Prosigue la reflexión sobre el Azar y Dios que aparece más abajo, comenzando justo después de su última oración.

──────── Texto extraído ────────

Producto todo de combinaciones de estructuras bioquímicas gobernadas por la evolución creadora. Estupendo. La respuesta nos deja tranquilos. Más bien, nos tapa la boca y nos intercepta el camino de la interrogación.
Pero, tan atascados estamos como ante la maravilla del crecimiento del embrión.
¿Leyes biofísicoquímicas que ignoramos? ¿Leyes, producto último de azares combinatorios?
Dejémoslo así. Hagamos tablas.
Sea el Azar. ¿Y qué es el Azar? No lo sabemos. Tampoco sabemos qué es Dios. En algo se parecen. ¿A ver si el Azar va a ser otro nombre de Dios? ¿Un descriptor más, producto de nuestra astronómica ignorancia y nuestra ultramicroscópica insignificancia?

──────── Datos extraídos ────────

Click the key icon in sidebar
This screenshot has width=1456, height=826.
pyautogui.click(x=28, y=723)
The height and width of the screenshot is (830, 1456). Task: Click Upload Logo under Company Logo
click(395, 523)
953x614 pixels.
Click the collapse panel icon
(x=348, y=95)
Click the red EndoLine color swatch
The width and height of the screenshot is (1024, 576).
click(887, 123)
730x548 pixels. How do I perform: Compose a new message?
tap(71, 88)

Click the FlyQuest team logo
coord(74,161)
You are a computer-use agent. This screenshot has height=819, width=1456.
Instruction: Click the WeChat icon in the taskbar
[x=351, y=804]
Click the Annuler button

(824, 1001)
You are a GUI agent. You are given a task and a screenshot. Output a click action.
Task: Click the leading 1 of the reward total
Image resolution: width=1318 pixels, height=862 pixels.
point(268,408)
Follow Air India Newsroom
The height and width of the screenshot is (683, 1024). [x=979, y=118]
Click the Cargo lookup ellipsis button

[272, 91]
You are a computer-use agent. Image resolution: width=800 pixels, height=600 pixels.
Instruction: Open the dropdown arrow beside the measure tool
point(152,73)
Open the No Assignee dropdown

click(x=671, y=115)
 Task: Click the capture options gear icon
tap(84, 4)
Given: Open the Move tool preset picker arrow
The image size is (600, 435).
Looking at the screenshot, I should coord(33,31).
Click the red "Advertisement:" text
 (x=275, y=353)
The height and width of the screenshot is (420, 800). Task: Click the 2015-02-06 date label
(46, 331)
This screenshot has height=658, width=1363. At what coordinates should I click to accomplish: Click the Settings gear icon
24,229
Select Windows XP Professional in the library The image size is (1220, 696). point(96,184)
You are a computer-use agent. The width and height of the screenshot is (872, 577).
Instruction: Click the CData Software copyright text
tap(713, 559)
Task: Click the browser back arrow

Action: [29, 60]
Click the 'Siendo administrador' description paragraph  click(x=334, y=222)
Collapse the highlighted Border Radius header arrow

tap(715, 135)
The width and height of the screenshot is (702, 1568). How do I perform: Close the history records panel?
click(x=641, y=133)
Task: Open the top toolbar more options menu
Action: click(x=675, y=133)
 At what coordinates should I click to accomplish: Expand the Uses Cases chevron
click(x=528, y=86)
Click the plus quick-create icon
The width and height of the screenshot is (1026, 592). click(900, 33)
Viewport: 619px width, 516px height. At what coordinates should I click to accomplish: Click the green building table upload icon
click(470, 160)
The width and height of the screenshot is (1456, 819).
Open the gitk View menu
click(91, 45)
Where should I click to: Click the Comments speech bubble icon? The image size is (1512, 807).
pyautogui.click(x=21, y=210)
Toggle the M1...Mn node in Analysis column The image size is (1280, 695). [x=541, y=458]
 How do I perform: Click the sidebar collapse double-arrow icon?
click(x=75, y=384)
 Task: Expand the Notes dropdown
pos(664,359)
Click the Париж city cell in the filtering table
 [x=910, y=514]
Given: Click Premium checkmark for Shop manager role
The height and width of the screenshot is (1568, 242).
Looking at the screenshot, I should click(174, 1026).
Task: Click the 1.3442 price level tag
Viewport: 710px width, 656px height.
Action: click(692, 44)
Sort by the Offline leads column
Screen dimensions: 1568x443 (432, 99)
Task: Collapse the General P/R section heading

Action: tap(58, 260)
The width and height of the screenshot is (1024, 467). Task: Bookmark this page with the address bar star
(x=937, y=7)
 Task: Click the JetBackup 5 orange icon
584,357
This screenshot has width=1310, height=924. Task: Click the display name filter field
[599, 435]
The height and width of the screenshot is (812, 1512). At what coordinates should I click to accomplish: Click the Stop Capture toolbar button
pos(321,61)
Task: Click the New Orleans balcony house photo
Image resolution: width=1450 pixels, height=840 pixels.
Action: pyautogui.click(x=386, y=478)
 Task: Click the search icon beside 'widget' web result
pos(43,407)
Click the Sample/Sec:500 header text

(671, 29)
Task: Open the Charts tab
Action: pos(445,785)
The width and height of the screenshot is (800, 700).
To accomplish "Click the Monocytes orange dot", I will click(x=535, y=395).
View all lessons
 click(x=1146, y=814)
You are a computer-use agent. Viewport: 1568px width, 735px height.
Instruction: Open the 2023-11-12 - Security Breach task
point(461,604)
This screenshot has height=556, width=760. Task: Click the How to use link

────────

- Resultado del ejercicio
Quedemos en hacer tablas. De Dios no sabemos si existe por la vía estrictamente racional. Pero, mala suerte, tampoco podemos demostrar ‑absolutamente no‑ que no exista.
Es, ahora, cuestión de decisión personal. Definitivamente. Una apuesta como la de Blaise Pascal.
Ante esta ambigüedad, a mí me conviene que haya Dios. Tú haz lo que quieras. Y quizás peor para ti.
A mí se me está muriendo estos días un ser muy querido. Mejor que haya Dios y que esa persona vaya a sumergirse en el “Océano Desconocido del Ser”. Ella, esta persona, lo ha querido querer toda su vida: a su Dios. ¿Cómo la va a recibir sino con ojos de bondad?
Mi libre elección de admitir que Dios existe, de algún modo, me tranquiliza.
Dios, a mí, me resuelve muchas papeletas para tirar viviendo. Por ejemplo, me da razones para comportarme lo mejor que puedo con los demás. Unos fundamentos de la moralidad que no encuentro tan fácilmente en las pamplinas que los humanos nos hemos fabricado, como el imperativo categórico kantiano o las explicaciones socio‑psicológicas actuales. (Y perdón por estas alusiones “cultas”).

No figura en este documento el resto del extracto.